Kijk nog eens naar de eerste lezing. Het lot van de Lijdende Dienaar is niet hopeloos, integendeel. ‘God de Heer zal mij helpen’, zegt hij tot twee maal toe in de korte tekst van Jesaja. Dezelfde reddende kracht van God komt aan bod in de antwoordpsalm. ‘Ach, red mij, Heer, van de dood!’ roept de psalmist uit. En even later klinken de bevrijdende woorden: ‘Hij heeft mij gered uit de nood.’ Meer nog: ‘Hij heeft mijn ziel ontrukt aan de dood.’ Met het keervers mogen we in de positie van de Dienaar Gods staan die door het lijden is gegaan maar door God is opgericht. Centraal in de Godsrelatie staat het vertrouwen dat Gods reddende kracht groter is dan de dood. Niemand die zijn leven in Gods handen legt, zal verloren gaan. Van dit geloof is Jezus zelf de belangrijkste getuige. De enige manier om dit overtuigend te verkondigen, is door zelf deze weg te gaan. Geloof dat zich niet in daden uit, zegt de Jakobusbrief, is dood. Jezus’ ultieme geloofsdaad is zijn lijdensweg en zijn kruisdood. Petrus zal moeten leren dat je geen leerling van Jezus kan zijn als je daarin niet meegaat.
Maar er is meer. Het volstaat niet dat Petrus accepteert dat Jezus zijn leven geeft. Hij zal moeten leren dat hij zelf ook deze geloofsweg moet gaan. ‘Wie mijn leerling wil zijn, moet Mij volgen door zichzelf te verloochenen en zijn kruis op te nemen.’ De tweede helft van het vers voor het evangelie toont hoe Paulus alvast klaar is voor dit geloofsengagement. Paulus roemt het kruis ‘waardoor de wereld voor mij gekruisigd is en ik voor de wereld.’

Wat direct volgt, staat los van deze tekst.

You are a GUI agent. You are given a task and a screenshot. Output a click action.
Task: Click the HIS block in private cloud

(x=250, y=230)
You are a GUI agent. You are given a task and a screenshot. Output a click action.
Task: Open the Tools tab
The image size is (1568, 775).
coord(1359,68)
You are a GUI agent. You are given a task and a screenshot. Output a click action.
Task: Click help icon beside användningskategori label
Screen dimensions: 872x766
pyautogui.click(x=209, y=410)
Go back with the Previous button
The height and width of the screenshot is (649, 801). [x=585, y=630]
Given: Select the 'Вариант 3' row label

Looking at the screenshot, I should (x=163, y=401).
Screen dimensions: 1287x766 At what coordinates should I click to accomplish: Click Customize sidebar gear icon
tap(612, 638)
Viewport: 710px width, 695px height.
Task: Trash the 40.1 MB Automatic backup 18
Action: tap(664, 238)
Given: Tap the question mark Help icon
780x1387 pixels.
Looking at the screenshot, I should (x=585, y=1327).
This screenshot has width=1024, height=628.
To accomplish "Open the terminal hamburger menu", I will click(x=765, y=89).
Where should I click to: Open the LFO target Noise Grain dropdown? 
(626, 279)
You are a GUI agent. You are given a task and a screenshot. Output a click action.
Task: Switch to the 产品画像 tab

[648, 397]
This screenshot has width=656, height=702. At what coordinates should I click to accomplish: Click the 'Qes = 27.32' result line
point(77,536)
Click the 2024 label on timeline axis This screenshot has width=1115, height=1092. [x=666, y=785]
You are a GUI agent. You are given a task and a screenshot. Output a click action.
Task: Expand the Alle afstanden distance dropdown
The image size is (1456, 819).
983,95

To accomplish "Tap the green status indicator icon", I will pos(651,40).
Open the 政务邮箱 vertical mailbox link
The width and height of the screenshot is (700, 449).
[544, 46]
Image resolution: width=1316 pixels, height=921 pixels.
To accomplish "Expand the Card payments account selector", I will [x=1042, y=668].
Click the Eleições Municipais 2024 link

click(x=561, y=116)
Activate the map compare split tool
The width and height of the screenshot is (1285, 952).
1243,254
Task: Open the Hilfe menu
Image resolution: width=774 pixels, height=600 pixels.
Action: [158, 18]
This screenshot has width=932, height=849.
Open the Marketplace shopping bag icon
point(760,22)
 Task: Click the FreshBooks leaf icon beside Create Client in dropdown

Het lezen van deze teksten plaatst ons voor een enorme tragiek in de geschiedenis van het christendom. Hoe vaak is de Blijde Boodschap niet afgezwakt tot een moraliserende gedragscode? Hoeveel voorbeelden zijn er niet van de pervertering van Jezus’ leer in de richting van machtsmisbruik, zelfverrijking en andere vormen van meedogenloos egoïsme? Op welke momenten is dat niet in ons eigen leven gebeurd? Deze zondag is een uitnodiging om de consequenties van onze geloofsbelijdenis te erkennen en te aanvaarden. Niet in overtuigingen maar in daden. Pas als we dit zonder terughoudendheid kunnen, zullen we de ware vreugde vinden van de gelovige die zingt: ‘Ik mag leven onder Gods oog in het land van de levenden.’